The longest United Nations climate talks on record have finally ended in Madrid with a compromise deal.
Exhausted delegates reached agreement on the key question of increasing the global response to curbing carbon.
All countries will need to put new climate pledges on the table by the time of the next major conference in Glasgow next year.
Divisions over other questions – including carbon markets – were delayed until the next gathering.
What was agreed?
After two extra days and nights of negotiations, delegates finally agreed a deal that will see new, improved carbon cutting plans on the table by the time of the Glasgow conference next year.
All parties will need to address the gap between what the science says is necessary to avoid dangerous climate change, and the current state of play which would see the world go past this threshold in the 2030s.
Supported by the European Union and small island states, the push for higher ambition was opposed by a range of countries including the US, Brazil, India and China.
However a compromise was agreed with the richer nations having to show that they have kept their promises on climate change in the years before 2020.
What is the reaction?
UN Secretary General Antonio Guterres said he was disappointed by the result.
“The international community lost an important opportunity to show increased ambition on mitigation, adaptation and finance to tackle the climate crisis,” he said, quoted by AFP.
‘Never have I seen such a disconnect’
Meanwhile, Laurence Tubiana from the European Climate Foundation, and an architect of the Paris agreement, described the result as “really a mixed bag, and a far cry from what science tells us is needed.”
“Major players who needed to deliver in Madrid did not live up to expectations, but thanks to a progressive alliance of small island states, European, African and Latin American countries, we obtained the best possible outcome, against the will of big polluters.”
Decisions on other issues including the thorny question of carbon markets have been delayed until Glasgow.
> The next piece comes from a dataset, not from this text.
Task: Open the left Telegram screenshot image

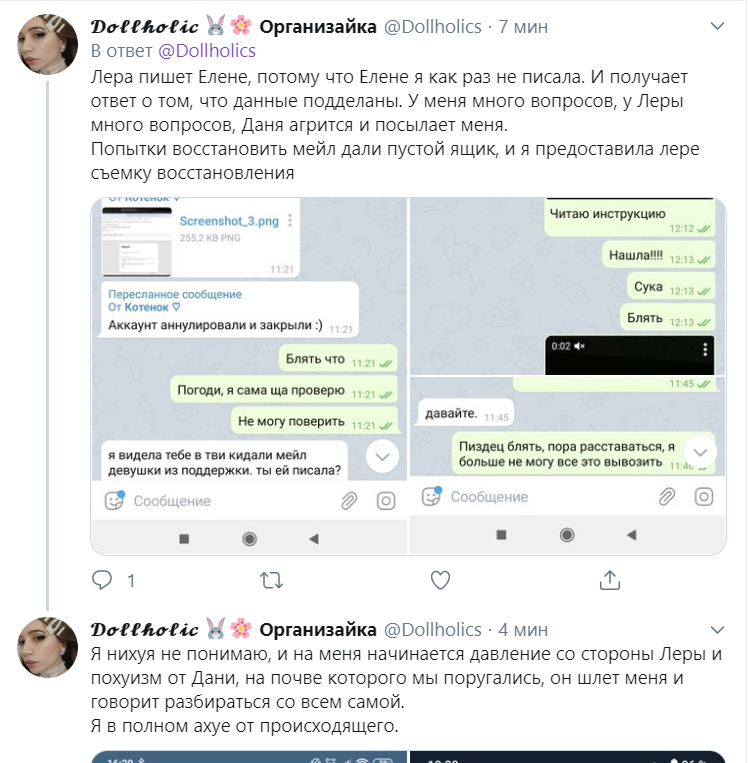Action: tap(249, 376)
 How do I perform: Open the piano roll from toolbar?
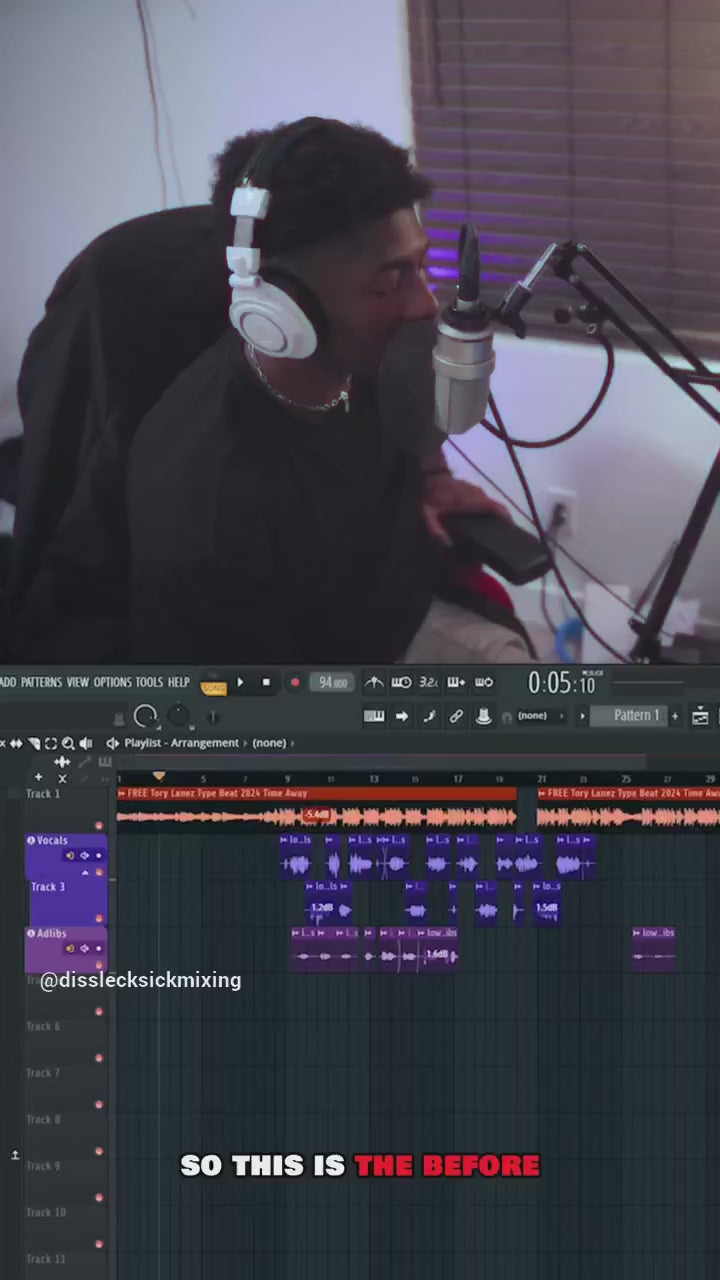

This aspect of the deal was welcomed by campaigners.
“Thankfully the weak rules on a market based mechanism, promoted by Brazil and Australia, that would have undermined efforts to reduce emissions has been shelved and the fight on that can continue next year at COP26 in Glasgow,” said Mohamed Adow, with the group Power Shift Africa.
Many of those in attendance were unhappy with the overall package, feeling it did not reflect the urgency of the science.
Spain’s acting Minister for the Ecological Transition Teresa Ribera said the mandate was clear.
“Countries have to present more ambitious NDCs [nationally determined contributions] in 2020 than what we have today because it is important to address science and the demands of people, as well as commit ourselves to do more and faster.”
However, negotiators will be satisfied to have kept the process alive after these difficult and complex talks in Madrid.
What is the evidence for global warming?
The world is now nearly one degree Celsius warmer than it was before widespread industrialisation, according to the World Meteorological Organization (WMO).
The 20 warmest years on record have all occurred in the past 22 years, with the years from 2015-2018 making up the top four.
The WMO says that if the current warming trend continues, temperatures could rise by 3-5C by the end of this century.
A threshold of 2C had long been regarded as the gateway to dangerous warming. More recently, scientists and policy makers have argued that keeping temperature rise to within 1.5C is a safer limit for the world.
But an IPCC report in 2018 suggested that keeping to the 1.5C target would require “rapid, far-reaching and unprecedented changes in all aspects of society”.
How will climate change affect us?
There are varying degrees of uncertainty about the scale of potential impacts.
But the changes could drive freshwater shortages, bring sweeping changes to our ability to produce food, and increase the number of deaths from floods, storms, heat waves and droughts.
Even if we cut greenhouse gas emissions dramatically now, scientists say the effects will continue because parts of the climate system, particularly large bodies of water and ice, can take hundreds of years to respond to changes in temperature.
It also takes greenhouse gases decades to be removed from the atmosphere.